A need for oversight on the 6-lane project


The rationale for the ongoing expansion of Palawan’s main highway into six lanes, a project estimated to cost around P30 billion if completed, has been explained in several pronouncements of provincial officials and the Department of Public Works and Highways. Its goal, ostensibly, is to spur economic growth in the province.

The provincial government, which has been pushing for it, has stated in various media pronouncements that the road project is an integral part of the government’s efforts to open up the province to major markets including the BIMP-EAGA trade region.

The plan includes the construction of roll-on-roll of ports in three strategic areas of the province – Buliluyan in the southern tip of the mainland, the northern tip of El Nido and Coron in the cluster island group of the Calamianes. The ports are supposed to facilitate the entry and exit of goods and encourage cross-border trade with other neighboring countries in the ASEAN. The 6-lane highway is supposed to make the flow of goods through the province smooth and easy.

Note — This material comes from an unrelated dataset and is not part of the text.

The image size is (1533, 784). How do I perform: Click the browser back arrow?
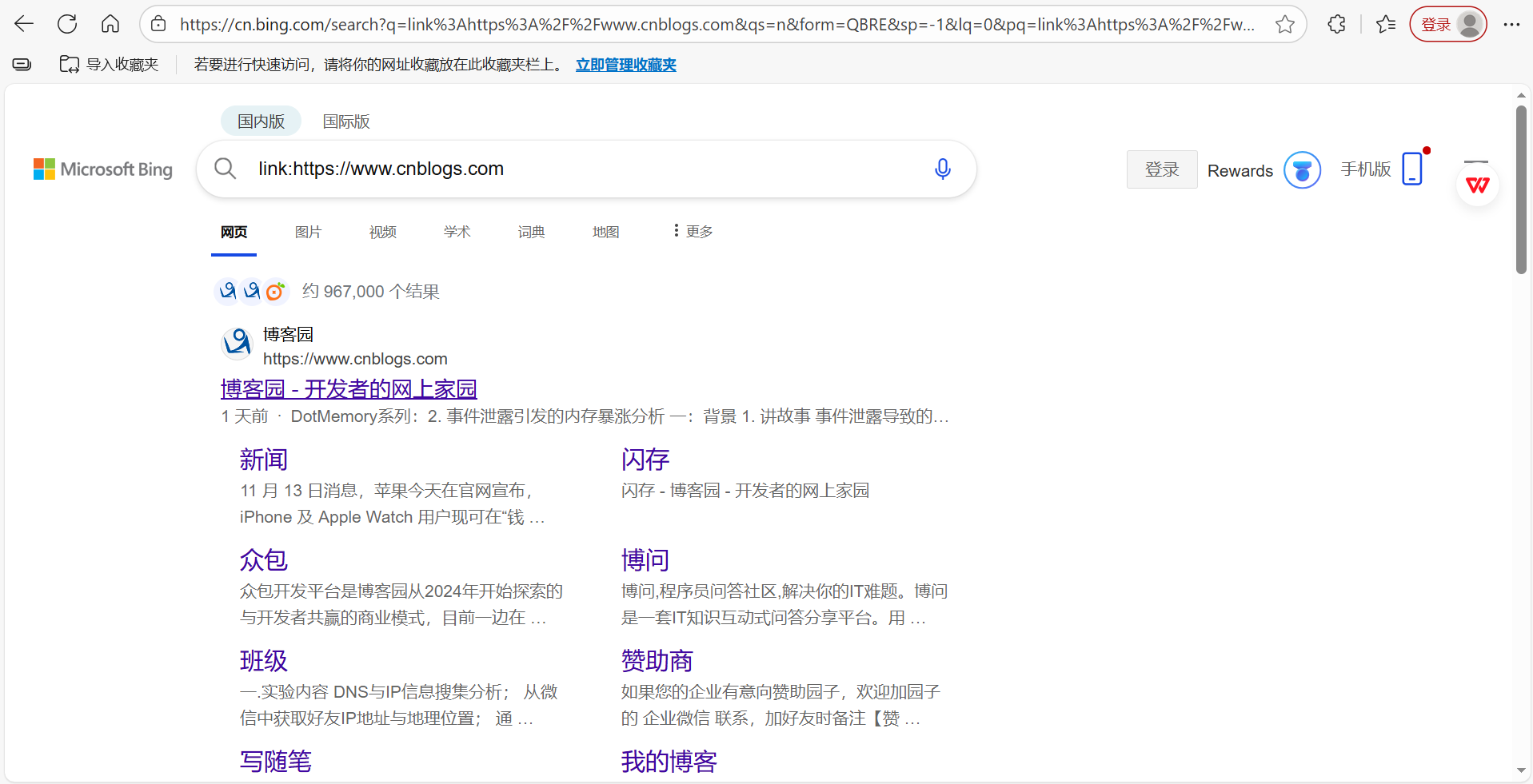click(24, 24)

The roro ports are also intended to connect the province’s northern and southern tips by sea.

The concept, to be sure, conforms with an overarching goal outlined in the country’s medium-term development goals, which calls for heavy government spending on infrastructure. The present administration calls it the dawn of a “golden age of infrastructure” as its way of underscoring a core strategy in pump-priming economic growth and improving the lives of the people.

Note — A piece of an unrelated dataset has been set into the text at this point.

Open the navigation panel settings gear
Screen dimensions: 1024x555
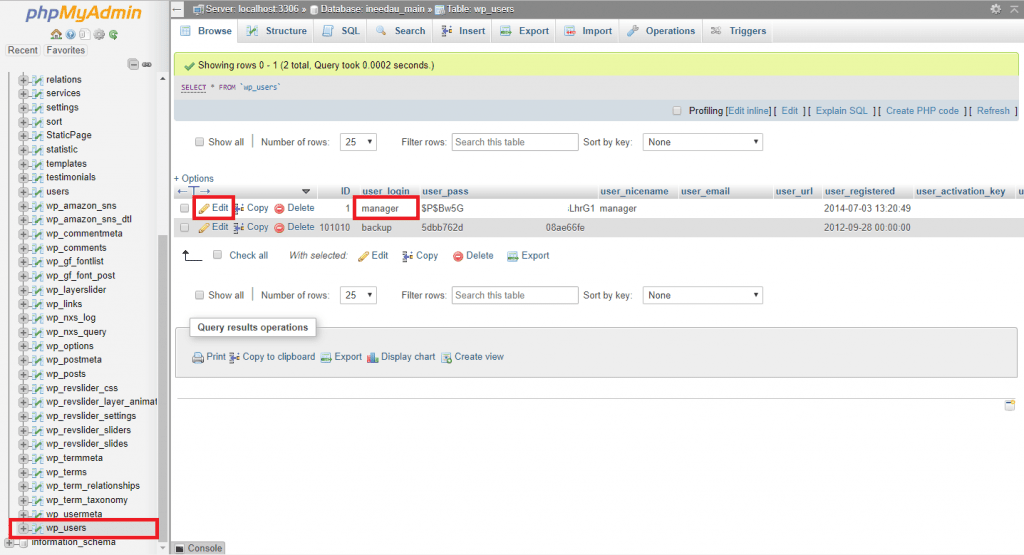98,34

Yet, for an infrastructure project of this magnitude – an estimated total project cost of P30 billion, there has been little information available on the specifics and the project.  The DPWH has so far only told media they have a P3 billion funding for the current year to do the six-lane expansion in portions of the mainland. It does seem that the expansion project will be funded in annual tranches depending on how much Congress will be appropriating for it each year. If the current year’s funding is a benchmark, it will take the national government 10 years to complete the road widening project.

The actual road expansion work has faced numerous controversies already. For starters, it does not have an environmental compliance certificate (ECC) from the Department of Environment and Natural Resources (DENR) or a tree cutting permit for the tree stands that will be cut alow the way. There is no estimate on how many trees will be affected by the widening, an information that can only be culled if someone has done an environmental impact study on the project.

Recently, the municipal government of Narra complained that the DPWH destroyed the old trees they had planted along their national road without seeking coordination with them. In Brooke’s Point, the municipality is accusing the contractor undertaking the project of violating local ordinances.

The broad strokes of this so-called superhighway project have not been enough to quite some sectors that have been questioning it from the start. Civil society groups have questioned its identification as a priority for the local government. They have also challenged its economic viability and its impact on the environment.

Such concerns, however, seem to have fallen on deaf ears, as there is no oversight role being exercised by appropriate agencies of the local government, primarily the Provincial Board, on this matter.